Start of Block

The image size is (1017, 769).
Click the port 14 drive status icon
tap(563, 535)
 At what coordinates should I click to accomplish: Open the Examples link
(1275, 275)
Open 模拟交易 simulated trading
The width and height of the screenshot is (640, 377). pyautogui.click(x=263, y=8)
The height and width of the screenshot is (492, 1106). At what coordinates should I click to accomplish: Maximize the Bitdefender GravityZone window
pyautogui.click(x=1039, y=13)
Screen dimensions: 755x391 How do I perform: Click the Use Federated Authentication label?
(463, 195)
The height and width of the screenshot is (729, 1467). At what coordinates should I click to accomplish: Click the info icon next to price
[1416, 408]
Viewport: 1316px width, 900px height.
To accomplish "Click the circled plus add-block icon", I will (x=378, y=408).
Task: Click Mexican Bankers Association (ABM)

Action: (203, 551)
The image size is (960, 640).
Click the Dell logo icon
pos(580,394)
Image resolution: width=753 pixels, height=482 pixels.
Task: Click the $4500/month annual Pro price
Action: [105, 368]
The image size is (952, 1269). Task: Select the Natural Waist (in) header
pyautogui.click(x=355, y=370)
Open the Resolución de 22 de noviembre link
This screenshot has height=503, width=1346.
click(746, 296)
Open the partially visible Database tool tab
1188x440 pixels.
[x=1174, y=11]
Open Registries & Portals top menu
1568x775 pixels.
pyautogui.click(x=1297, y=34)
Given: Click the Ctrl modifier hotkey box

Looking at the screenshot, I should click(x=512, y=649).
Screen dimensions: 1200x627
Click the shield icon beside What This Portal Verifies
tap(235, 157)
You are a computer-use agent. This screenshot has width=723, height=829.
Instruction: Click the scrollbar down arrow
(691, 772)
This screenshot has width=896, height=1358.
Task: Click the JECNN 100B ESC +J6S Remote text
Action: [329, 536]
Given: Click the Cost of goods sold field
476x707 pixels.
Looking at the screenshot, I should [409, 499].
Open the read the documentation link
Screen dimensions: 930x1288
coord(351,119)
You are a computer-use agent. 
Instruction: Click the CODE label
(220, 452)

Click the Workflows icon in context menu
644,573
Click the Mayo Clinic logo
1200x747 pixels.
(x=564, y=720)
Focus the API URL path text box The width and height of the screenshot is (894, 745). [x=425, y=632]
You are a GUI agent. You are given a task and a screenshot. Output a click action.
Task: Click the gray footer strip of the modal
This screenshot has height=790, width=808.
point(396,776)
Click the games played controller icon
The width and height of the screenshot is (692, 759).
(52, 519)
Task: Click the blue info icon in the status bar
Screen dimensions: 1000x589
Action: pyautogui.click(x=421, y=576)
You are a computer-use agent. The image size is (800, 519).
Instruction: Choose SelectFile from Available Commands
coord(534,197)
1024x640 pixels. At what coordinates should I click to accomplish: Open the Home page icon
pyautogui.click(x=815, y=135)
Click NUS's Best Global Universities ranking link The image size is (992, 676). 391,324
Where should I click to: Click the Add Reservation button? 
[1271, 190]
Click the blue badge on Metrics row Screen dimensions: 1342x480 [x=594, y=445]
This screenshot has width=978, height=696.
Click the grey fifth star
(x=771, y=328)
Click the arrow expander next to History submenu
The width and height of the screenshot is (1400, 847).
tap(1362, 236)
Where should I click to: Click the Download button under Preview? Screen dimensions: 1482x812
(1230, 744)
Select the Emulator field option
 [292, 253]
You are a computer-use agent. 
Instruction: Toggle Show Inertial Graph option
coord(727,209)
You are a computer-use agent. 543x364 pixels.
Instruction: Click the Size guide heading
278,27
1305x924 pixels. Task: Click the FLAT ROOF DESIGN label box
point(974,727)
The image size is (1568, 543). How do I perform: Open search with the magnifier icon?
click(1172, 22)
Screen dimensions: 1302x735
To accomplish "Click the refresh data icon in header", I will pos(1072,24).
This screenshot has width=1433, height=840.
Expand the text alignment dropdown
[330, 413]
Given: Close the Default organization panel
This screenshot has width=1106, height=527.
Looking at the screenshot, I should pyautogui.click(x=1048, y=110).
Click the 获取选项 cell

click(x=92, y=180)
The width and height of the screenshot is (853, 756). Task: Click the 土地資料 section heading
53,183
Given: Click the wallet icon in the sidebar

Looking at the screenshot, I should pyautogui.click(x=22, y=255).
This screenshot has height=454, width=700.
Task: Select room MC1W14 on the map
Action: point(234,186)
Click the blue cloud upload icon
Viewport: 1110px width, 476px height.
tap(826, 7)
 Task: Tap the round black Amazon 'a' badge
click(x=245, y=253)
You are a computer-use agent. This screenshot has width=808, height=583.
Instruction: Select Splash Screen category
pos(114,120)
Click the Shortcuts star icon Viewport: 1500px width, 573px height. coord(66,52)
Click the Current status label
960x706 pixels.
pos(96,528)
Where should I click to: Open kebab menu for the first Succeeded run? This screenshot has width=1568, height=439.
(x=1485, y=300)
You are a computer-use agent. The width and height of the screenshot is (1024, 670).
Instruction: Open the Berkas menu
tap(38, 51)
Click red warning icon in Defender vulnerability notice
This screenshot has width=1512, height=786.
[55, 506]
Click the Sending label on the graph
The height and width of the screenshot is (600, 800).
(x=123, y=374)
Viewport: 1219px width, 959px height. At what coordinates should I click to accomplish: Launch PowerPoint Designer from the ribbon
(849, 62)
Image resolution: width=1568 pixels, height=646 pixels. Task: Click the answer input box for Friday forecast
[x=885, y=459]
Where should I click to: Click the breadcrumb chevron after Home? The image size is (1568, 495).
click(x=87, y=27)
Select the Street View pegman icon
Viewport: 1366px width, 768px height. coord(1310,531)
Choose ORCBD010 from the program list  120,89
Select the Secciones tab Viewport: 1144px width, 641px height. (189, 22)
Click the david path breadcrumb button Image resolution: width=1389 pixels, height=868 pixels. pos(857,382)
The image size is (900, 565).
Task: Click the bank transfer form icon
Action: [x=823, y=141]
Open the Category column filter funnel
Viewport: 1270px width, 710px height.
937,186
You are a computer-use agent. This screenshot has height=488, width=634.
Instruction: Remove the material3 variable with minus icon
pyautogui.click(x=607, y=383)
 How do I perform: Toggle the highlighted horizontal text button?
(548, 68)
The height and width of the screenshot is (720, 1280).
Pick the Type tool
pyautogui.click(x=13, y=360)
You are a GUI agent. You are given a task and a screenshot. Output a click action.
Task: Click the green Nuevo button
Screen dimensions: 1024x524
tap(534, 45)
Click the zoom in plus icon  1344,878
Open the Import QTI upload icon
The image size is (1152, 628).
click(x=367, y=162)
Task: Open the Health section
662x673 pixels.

End of Block

PROBLEM REQUIREMENTS:
Find each line in the records above that contains "plus", and copy it.

RESPONSE:
To accomplish "Click the circled plus add-block icon", I will (x=378, y=408).
Click the zoom in plus icon  1344,878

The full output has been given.